Open AccessAnnexin V+ Microvesicles in Children and Adolescents with Type 1 Diabetes: A Prospective Cohort Study
Author(s) -
Vibeke Bratseth,
Hanna Dis Margeirsdóttir,
Gemma ChivaBlanch,
Martin Heier,
Svein Solheim,
Harald Arnesen,
Knut DahlJørgensen,
Ingebjørg Seljeflot
Publication year - 2020
Publication title -
journal of diabetes research
Language(s) - English
Resource type - Journals
SCImago Journal Rank - 1.034
H-Index - 50
eISSN - 2314-6753
pISSN - 2314-6745
DOI - 10.1155/2020/7216863
Subject(s) - type 1 diabetes , medicine , type 2 diabetes , diabetes mellitus , glycemic , cohort , prospective cohort study , gastroenterology , endocrinology
Background Type 1 diabetes is a chronic disease including hyperglycemia and accelerated atherosclerosis, with high risk of micro- and macrovascular complications. Circulating microvesicles (cMVs) are procoagulant cell fragments shed during activation/apoptosis and discussed to be markers of vascular dysfunction and hypercoagulability. Limited knowledge exists on hypercoagulability in young diabetics.

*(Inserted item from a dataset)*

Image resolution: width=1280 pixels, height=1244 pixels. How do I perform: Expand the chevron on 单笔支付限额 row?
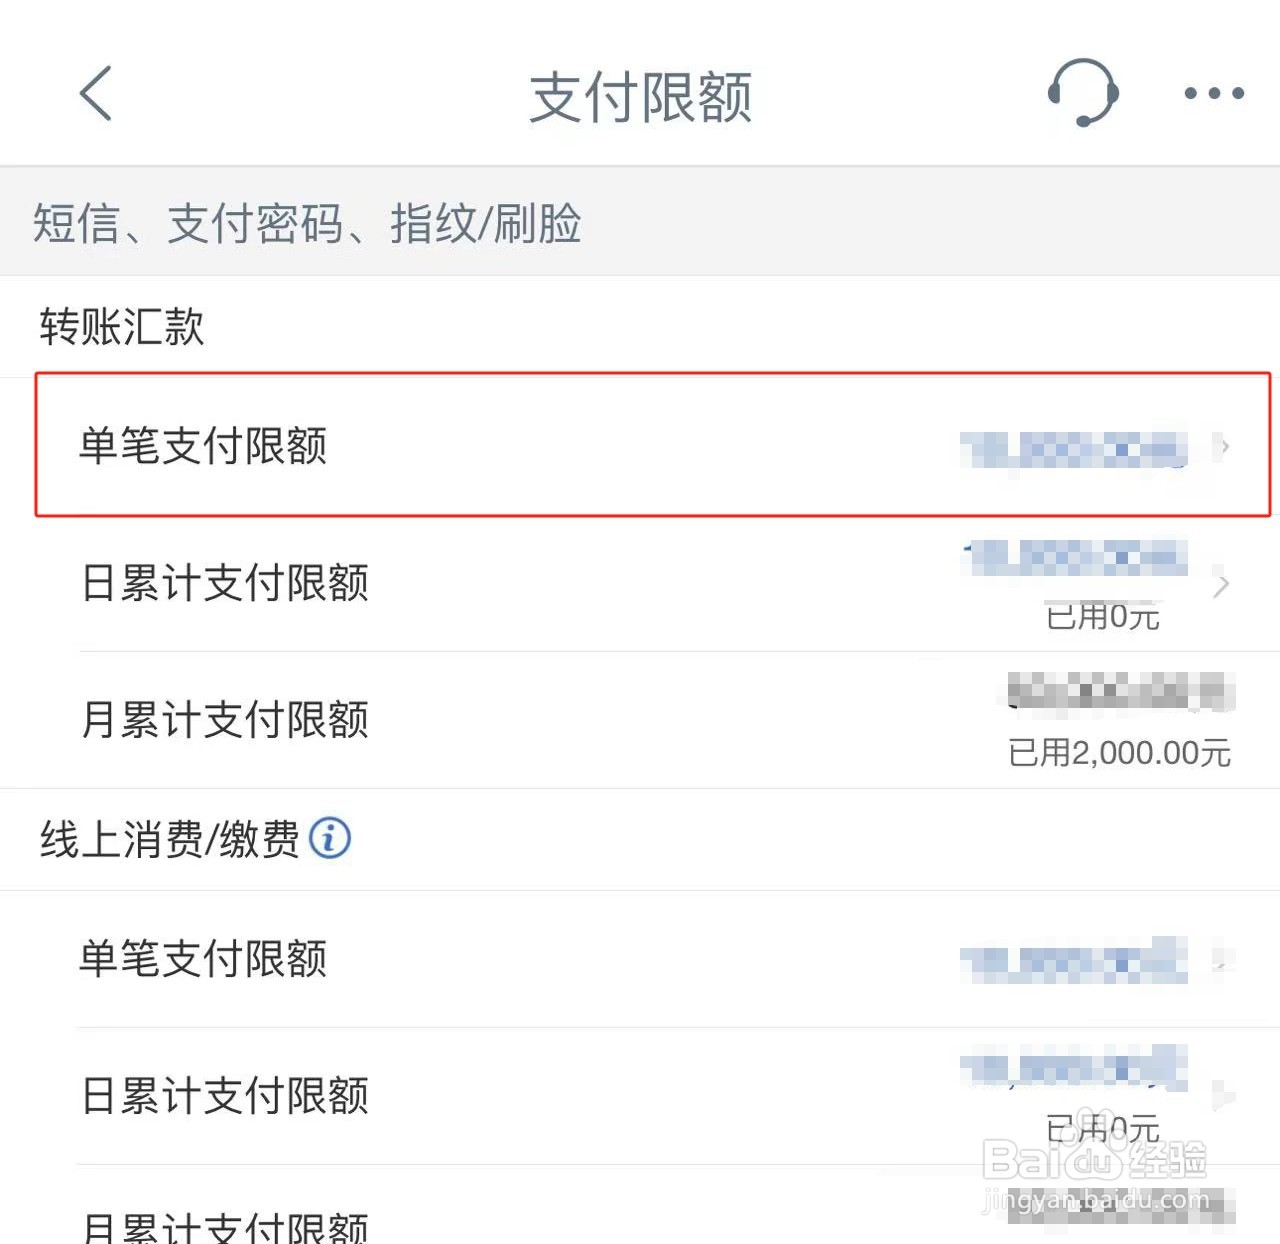pyautogui.click(x=1225, y=447)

We aimed to investigate cMVs over a five-year period in children/adolescents with type 1 diabetes compared with controls and any associations with glycemic control and cardiovascular risk factors. We hypothesized increased shedding of cMVs in type 1 diabetes in response to vascular activation.Methods The cohort included type 1 diabetics ( n = 40) and healthy controls ( n = 40), mean age 14 years (range 11) at inclusion, randomly selected from the Norwegian Atherosclerosis and Childhood Diabetes (ACD) study. Citrated plasma was prepared and stored at -80°C until cMV analysis by flow cytometry.Results Comparable levels of Annexin V (AV + ) cMVs were observed at inclusion. At five-year follow-up, total AV + cMVs were significantly lower in subjects with type 1 diabetes compared with controls; however, no significant differences were observed after adjusting for covariates. In the type 1 diabetes group, the total AV + , tissue factor-expressing AV + /CD142 + , neutrophil-derived AV + /CD15 + and AV + /CD45 + /CD15 + , and endothelial-derived AV + /CD309 + and CD309 + /CD34 + cMVs were inversely correlated with HbA1c ( r = ‐0.437, r = ‐0.515, r = ‐0.575, r = ‐0.529, r = ‐0.416, and r = ‐0.445, respectively; all p ≤ 0.01), however, only at inclusion. No significant correlations with cardiovascular risk factors were observed.Conclusions Children/adolescents with type 1 diabetes show similar levels of AV + cMVs as healthy controls and limited associations with glucose control. This indicates that our young diabetics on intensive insulin treatment have preserved vascular homeostasis and absence of procoagulant cMVs.